MA: Officials: With fresh cash infusion, WMass rail projects chug forward
Today, northbound passenger trains through Springfield — like the long-distance Vermonter or Knowledge Corridor trains to Holyoke, Northampton and Greenfield — have to make an elaborate K-shaped turn at Springfield Union Station.
The entire process takes about 30 to 40 minutes, according to Andy Koziol, director of west-east rail for the Massachusetts Department of Transportation.
Reconfiguration
But once the Springfield Area Track Reconfiguration Project happens, trains will be able to leave Union Station the way they came, Koziol said at a roundtable hosted at Union Station by U.S. Rep. Richard E. Neal.
“Union Station here in Springfield is going to be the center of activity,” said Neal, D- Mass., who spearheaded the $100 million renovation project that saved the 100-year-old station. “Every conversation that you have. This is a crossroads of New England.”
Neal also announced a $1.2 million earmark for advanced positive train controls for the Knowledge Corridor rail line from Springfieldto Greenfield. And he touted a total of $150 million in federal funding that’s flowed into west-east rail over the past five years.

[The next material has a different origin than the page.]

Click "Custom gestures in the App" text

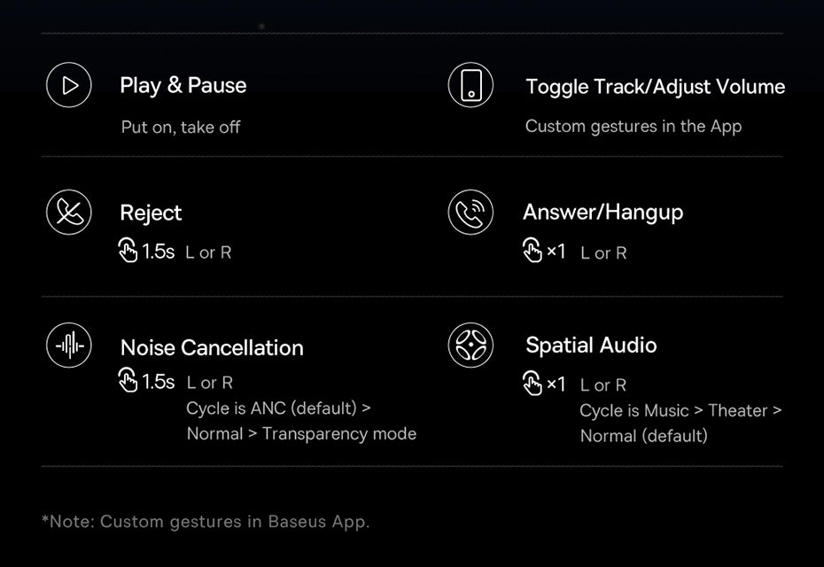[x=633, y=127]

But the first two new trains from Springfield to Boston still aren’t scheduled to depart until 2030, according to a rundown delivered both by Koziol and MassDOT Rail Administrator Meredith Slesinger.
The long-sought Palmer station is now scheduled for 2033.
A long wait for rail
But west-east service as far as Albany, New York, isn’t scheduled until the year 2045.

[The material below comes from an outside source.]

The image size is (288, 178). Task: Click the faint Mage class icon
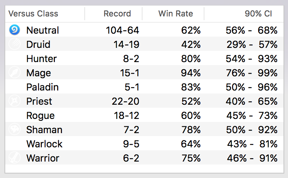(15, 73)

State Rep. Tricia Farley-Bouvier, D-2nd Berkshire, said that’s too long for a region starving for economic development. She’s been telling constituents that frequent trains to Albany and Boston probably would not happen during her time in office, but certainly in her lifetime, she said.
“But I’m getting a little scared about that,” she said.
And she promised to keep advocating to keep Boston-to- Springfield-to- Albany service on track, noting that she’s not alone in her efforts. “The entire Berkshire delegation is here,” she said.
State Rep. Kelly Pease, R- Westfield, asked about planned stops between Springfield and Pittsfield.
Bob Daley, a representative of Chester’s rail advocacy group, pushed for a stop in his scenic hilltown, which has a rail museum.
Ambitious upgrades
The Springfield track work has $36.8 million from the Federal Railroad Administration toward about $45 million in environmental review and engineering work that will commence in the next few months.
“It’s a huge design project, and it’s all about what’s happening upstairs here at the track level in Springfield Union Station,” Koziol said.
The Union Station track reconfiguration and a new rail yard nearby for storing trains; reconfigured track at Pittsfield’s passenger station; a new station in Palmer; planned hourly Amtrak service from Springfield to New York City; and innumerable new signals, sidetracks and straightened curves are all part of the state’s ambitious Compass Rail plan.
Koziol said work on many of the track improvements between Springfield and Worcester can begin in 2027.
MassDOT also has $108 million from the federal government for design and construction between Worcester and Springfield. “It’s broken up into many little projects,” he said.
The work, Slesinger and Koziol said, is needed to help integrate passenger trains with freight traffic on lines owned by CSX. The federal law creating Amtrak in 1972 guaranteed Amtrak access to freight lines at reasonable prices.
“But only to the extent we make room for ourselves,” Koziol said.
Trying to get noticed
Station projects, like in Palmer where a site has been selected, can advance more quickly if money is approved.
Phil Eng, interim MassDOT secretary, and general manager and CEO of the Massachusetts Bay Transportation Authority, concurred, saying projects can move up and down timelines based on funding.
And he said MassDOT’s plan is to chug ahead, something he wants the public and the federal government to see.
“So when they see progress being made, I think our applications become even stronger. Because at the end of the day, if they invest federal dollars in Massachusetts, they want to see those projects come to fruition,” he said.
Neal said infrastructure spending still can break through the partisan divide in Washington. Republicans have rail, road and bridge projects in their districts, as well.
Slesinger said there is a need: Passenger traffic on the Compass Rail lines through Springfield doubled from 2018 to 2024, although growth was more modest in recent years because of track construction.
Look what rail did for Worcester
And as Neal, Eng and others completed their trackside news conference Wednesday, a CTrail train from New Haven and Hartford, Connecticut, pulled in. Passengers, oblivious to the goings on, poured out and streamed down into the station.
Former Lt. Gov. Tim Murray, now head of the Worcester Regional Chamber of Commerce, gave the crowd a taste of what to expect from expanded rail.
The MBTA returned commuter service to Worcester’s Union Station in the 1990s. There are 22 trains a day now, and 1,200 new units of housing with another 1,200 in the pipeline, he said.
“Polar Park wouldn’t be there if it wasn’t close to Union Station,” he said, referring to the new stadium that wooed the former Pawtucket Red Sox away from Rhode Island in 2018.